Der Münchner Chiphersteller Infineon kauft die US-Netzwerkfirma Catamaran Communications für 250 Millionen Dollar (rund 540 Millionen Mark) in Aktien und weitet damit seine Geschäftsfelder aus. Mit dem am Montag bekannt gegebenen Schritt verfügt Infineon nach Angaben von Firmenchef Ulrich Schumacher künftig über eine führende Position bei schnellen Karten für optische Netzwerke "mit Datennraten von 40 Gigabit je Sekunde und mehr".
Catamaran Communications sei führend bei der Entwicklung integrierter Schaltkreise für Hochgeschwindigkeits-Netze. Die Übernahme ist der größte Zukauf für Infineon seit dem Börsengang der Siemens-Tochter im März vergangenen Jahres. Die Infineon-Aktie legte nach der Ankündigung deutlich zu: Sie kletterte zunächst gut zwei Euro auf 49,05 Euro (95,93 Mark) und stand am frühen Montagnachmittag bei 48,75 Euro noch 3,8 Prozent im Plus.
Durch die Übernahme der im kalifornischen Silicon Valley ansässigen Catamaran Communications könne Infineon künftig weltweit als erster Hersteller komplette so genannte Line-Card-Lösungen mit 40 Gigabit je Sekunde anbieten, erklärte das Unternehmen.
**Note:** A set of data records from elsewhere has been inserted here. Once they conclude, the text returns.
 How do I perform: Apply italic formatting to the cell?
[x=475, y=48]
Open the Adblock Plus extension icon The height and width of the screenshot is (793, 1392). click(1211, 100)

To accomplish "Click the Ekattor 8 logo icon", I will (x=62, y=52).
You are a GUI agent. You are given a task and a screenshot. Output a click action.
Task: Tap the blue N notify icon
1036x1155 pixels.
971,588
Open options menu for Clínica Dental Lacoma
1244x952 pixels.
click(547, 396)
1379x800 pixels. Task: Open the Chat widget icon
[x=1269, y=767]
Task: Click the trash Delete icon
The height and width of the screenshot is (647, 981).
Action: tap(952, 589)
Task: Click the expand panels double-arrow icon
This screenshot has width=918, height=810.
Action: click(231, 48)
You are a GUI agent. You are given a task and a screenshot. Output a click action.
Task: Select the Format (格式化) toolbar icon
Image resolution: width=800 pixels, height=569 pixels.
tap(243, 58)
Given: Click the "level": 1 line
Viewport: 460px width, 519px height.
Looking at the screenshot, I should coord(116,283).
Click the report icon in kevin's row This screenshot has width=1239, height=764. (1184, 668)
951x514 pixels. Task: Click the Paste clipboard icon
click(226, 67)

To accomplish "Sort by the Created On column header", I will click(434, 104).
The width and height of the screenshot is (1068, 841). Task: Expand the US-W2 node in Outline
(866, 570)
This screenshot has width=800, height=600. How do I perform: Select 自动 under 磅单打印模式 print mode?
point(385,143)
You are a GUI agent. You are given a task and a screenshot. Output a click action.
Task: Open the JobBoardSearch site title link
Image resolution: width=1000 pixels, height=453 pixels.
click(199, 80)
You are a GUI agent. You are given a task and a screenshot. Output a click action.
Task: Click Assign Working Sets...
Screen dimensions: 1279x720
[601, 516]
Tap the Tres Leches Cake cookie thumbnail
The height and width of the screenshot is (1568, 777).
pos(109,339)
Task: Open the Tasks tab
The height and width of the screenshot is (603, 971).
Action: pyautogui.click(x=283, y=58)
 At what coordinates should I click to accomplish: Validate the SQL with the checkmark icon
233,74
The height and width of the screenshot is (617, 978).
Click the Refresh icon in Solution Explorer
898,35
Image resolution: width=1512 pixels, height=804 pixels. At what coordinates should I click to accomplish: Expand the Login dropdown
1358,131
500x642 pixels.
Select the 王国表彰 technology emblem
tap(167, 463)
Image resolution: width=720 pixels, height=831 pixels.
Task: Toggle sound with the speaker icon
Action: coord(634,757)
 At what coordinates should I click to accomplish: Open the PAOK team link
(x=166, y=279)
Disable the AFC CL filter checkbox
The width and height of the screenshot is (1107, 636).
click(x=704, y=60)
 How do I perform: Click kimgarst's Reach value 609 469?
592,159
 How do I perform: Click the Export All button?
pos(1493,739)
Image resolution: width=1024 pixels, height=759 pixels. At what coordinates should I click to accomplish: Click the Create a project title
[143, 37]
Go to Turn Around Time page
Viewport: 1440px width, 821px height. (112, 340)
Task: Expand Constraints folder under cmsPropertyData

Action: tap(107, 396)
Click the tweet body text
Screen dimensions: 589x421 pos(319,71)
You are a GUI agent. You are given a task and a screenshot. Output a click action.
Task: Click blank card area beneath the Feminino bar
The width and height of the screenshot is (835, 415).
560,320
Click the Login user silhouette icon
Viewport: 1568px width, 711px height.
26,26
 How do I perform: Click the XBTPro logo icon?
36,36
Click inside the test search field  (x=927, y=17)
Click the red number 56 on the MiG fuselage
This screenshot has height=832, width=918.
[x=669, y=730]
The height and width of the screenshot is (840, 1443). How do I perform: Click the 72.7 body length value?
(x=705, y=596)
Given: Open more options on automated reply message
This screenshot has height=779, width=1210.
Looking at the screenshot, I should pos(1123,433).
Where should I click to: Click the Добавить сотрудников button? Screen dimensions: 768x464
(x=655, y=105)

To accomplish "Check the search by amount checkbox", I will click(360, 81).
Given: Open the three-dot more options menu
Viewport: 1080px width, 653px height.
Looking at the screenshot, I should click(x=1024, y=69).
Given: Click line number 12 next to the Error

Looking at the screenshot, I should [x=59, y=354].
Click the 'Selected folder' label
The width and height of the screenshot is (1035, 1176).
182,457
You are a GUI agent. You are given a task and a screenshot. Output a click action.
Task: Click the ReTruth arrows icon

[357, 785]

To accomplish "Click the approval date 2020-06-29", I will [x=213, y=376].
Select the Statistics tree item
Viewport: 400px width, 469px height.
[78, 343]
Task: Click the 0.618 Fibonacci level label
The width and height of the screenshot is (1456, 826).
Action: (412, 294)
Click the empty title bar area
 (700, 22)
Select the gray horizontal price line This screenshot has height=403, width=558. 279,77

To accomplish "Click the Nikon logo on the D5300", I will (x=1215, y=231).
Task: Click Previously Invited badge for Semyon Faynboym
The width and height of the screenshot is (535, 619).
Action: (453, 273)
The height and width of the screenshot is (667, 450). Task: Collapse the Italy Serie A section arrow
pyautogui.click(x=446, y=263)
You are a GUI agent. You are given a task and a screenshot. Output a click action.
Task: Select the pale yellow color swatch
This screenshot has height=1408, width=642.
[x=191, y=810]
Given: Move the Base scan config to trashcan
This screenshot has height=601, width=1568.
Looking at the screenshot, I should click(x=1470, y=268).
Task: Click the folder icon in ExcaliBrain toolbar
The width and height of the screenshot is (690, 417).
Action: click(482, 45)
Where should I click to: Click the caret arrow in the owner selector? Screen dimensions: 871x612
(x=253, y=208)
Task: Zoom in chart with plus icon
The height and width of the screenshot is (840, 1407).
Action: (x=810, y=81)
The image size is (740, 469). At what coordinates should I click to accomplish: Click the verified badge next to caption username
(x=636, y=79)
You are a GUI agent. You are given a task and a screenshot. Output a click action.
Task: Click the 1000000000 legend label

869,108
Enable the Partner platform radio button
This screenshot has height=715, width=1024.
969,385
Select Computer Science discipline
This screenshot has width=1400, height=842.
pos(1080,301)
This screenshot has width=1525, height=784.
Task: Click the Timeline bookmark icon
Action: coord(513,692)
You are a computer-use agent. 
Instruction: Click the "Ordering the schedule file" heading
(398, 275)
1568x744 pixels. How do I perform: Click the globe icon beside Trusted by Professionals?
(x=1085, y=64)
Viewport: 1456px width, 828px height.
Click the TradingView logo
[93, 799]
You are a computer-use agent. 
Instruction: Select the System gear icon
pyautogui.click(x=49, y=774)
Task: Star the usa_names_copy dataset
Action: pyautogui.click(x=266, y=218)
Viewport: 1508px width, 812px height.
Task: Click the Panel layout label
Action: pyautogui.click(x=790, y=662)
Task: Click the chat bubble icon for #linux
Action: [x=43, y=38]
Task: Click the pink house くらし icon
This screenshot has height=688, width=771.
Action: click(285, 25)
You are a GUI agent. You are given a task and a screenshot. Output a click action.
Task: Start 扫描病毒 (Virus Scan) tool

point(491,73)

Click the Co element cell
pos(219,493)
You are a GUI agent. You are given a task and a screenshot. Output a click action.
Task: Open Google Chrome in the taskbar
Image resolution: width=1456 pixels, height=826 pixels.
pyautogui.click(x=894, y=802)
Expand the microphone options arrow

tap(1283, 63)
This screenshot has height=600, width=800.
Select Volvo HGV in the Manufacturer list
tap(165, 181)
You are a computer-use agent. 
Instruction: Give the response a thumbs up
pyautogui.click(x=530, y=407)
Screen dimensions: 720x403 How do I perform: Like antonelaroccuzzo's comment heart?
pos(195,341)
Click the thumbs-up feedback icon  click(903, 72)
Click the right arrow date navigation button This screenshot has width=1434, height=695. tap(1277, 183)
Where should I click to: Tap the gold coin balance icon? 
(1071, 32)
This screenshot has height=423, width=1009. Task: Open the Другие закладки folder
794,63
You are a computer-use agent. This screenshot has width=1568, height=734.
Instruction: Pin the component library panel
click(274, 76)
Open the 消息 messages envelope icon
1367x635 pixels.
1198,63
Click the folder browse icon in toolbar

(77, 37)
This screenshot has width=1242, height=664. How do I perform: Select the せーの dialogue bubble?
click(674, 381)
Schumacher betonte, dem Markt von integrierten Schaltkreisen für optische Netzwerke würden in den kommenden vier Jahren Zuwächse von 45 Prozent pro Jahr vorausgesagt.
Catamaran wurde im November 1999 von dem Inder Venkat Vankayalapati gegründet, der weiterhin Technikvorstand der Firma ist. Das Entwicklungsunternehmen mit mehr als 50 Mitarbeitern hat bislang keine eigene Fertigung. Infineon macht einen Großteil seiner Geschäfte im als sehr unbeständig geltenden Markt für Speicherbausteine vor allem mit so genannten DRAMs. Die DRAM-Preise hatten in den vergangenen Monaten mit der abgeschwächten Computer-Nachfrage weltweit nachgegeben.